Mayor of Montclair, New Jersey
- In office 1968–1972
- Preceded by: Harold Hayes
- Succeeded by: n/a

Personal details
- Born: October 16, 1913 Danville, Virginia
- Died: March 14, 2012 (aged 98)
- Spouse: Frances Hill Carter

= Matthew G. Carter =

American pastor and politician (1913–2012)

Matthew G. Carter (October 16, 1913 – March 14, 2012) was an American pastor and politician who served as the Mayor of Montclair, New Jersey from 1968 to 1972, becoming the first African American to serve as Mayor of Montclair. Carter also served as the chairman of the New Jersey State Commission on Civil Rights.

==Biography==
Carter was born in Danville, Virginia, on October 16, 1913, to Clarence and Henrietta Carter. He became the pastor of the Zion Baptist Church, located in Petersburg, Virginia. Carter received a bachelor's degree from the Virginia Union University in 1939, before completing his Master of Divinity from Virginia Union University's School of Theology in 1942. Carter later completed additional graduate studies at Columbia University and the Union Theological Seminary in New York City.

Carter entered local politics in Montclair, New Jersey in 1964, winning election to the Montclair Town Commission. He ran on the Montclair Community Committee slate and was the top vote-getter with 6,694 votes. Four of the five candidates on Carter's ticket won. He served as both the Commissioner of Public Works and the Vice Mayor of Montclair from 1964 to 1968. Carter also held a seat on the Montclair Township Commission. He was re-elected to the Township Commission in 1968, defeating eleven other candidates in the election.

In 1971, Carter sought the Republican nomination for New Jersey State Senator, running At-Large in Essex County. His running mates were three incumbent Senators, Michael Giuliano, James Wallwork, and Milton Waldor, as well as North Caldwell Republican Chairman Frederic Remington. Carter received 19,011 votes in the Republican primary, significantly more than his closest rival for the nomination, Donald Blasi of Newark, who received 3,557 votes. Carter lost the general election, finishing 8th in a field of 16 candidates for 5 seats. Giuliano and Wallwork won, along with Democrats Ralph DeRose of South Orange, Frank Dodd of West Orange, and Wynona Lipman of Montclair, the first African American woman to serve in the New Jersey Senate. Carter received 77,418 votes. Lipman, who came in fifth, received 85,644 votes.

Carter was elected Mayor of Montclair by his colleagues on the Commission in 1968, the same year as his re-election. He served until 1972. Carter was a strong advocate of the expansion of affordable housing during his tenure. His advocacy and professional work in the field continued after leaving office.

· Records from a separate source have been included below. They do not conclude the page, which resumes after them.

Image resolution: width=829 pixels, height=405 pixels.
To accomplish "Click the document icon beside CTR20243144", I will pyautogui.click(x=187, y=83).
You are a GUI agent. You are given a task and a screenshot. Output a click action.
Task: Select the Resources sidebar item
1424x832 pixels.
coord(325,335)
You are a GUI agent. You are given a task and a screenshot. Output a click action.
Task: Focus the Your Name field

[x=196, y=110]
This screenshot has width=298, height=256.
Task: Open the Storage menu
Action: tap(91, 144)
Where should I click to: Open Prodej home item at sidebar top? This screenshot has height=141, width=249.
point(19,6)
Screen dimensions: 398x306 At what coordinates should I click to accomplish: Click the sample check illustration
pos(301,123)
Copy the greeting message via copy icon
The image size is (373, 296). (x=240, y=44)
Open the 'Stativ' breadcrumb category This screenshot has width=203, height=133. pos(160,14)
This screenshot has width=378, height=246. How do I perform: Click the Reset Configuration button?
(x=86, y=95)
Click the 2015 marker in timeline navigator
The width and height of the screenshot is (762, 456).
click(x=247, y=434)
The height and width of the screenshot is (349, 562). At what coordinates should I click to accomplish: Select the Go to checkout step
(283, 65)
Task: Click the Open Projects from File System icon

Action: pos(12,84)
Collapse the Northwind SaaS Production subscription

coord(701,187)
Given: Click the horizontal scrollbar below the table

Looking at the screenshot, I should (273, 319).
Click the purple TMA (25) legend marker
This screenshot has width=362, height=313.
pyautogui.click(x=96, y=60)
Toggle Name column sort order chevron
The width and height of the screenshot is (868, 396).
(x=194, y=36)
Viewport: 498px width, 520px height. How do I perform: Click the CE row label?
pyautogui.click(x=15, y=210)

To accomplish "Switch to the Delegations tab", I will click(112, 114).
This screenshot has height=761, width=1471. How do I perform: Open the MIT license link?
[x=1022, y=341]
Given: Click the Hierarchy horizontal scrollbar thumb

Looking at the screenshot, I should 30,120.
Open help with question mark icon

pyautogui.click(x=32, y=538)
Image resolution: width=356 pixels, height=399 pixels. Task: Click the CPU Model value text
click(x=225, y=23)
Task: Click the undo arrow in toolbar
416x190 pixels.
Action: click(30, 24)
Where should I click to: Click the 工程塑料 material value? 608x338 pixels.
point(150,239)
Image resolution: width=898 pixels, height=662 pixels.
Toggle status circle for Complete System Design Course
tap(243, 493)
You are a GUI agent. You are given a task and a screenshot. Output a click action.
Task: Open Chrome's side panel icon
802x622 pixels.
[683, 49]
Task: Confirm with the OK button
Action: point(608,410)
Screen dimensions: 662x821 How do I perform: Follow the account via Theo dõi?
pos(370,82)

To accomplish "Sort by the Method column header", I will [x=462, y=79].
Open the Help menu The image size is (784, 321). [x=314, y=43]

He established a Fair Housing local ordinance for Montclair, which stipulated that housing decisions should not be based on national origin or race. In 1979, Carter oversaw the opening of the Erie Lackawanna Apartments, a low income housing complex spearheaded by local residents and the Union Baptist Church. The 126-unit apartment complex was subsidized with funding from the United States Department of Housing and Urban Development. In 1999, the apartments were remained the Matthew G. Carter Apartments to honor Carter for his contributions.

Carter was appointed as the chairman of the New Jersey State Commission on Civil Rights, a statewide body. He went on to serve on the boards of many other organizations as well. Professionally, Carter also held positions as the assistant director of the YMCA publishing house, based in New York City, and the Department of Community Affairs of Hoffmann-La Roche.

Matthew Carter died of complications of Alzheimer's disease on March 14, 2012, at the age of 98. He was survived by his wife, Frances Hill Carter; two daughters, Bettye Carter Freeman and Nanette Carter; and three granddaughters. His daughter, Bettye Freeman, who was formerly a Massachusetts assistant attorney general for civil rights, is a dean of students at Northeastern University School of Law, and married to artist, Robert T. Freeman.